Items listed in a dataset
▬▬▬▬▬▬

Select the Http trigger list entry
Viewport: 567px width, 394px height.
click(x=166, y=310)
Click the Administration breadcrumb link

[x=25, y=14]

▬▬▬▬▬▬

THE PROBLEM ->
The data above is to be given again, with every line exact.

TASK RESPONSE ->
Select the Http trigger list entry
Viewport: 567px width, 394px height.
click(x=166, y=310)
Click the Administration breadcrumb link

[x=25, y=14]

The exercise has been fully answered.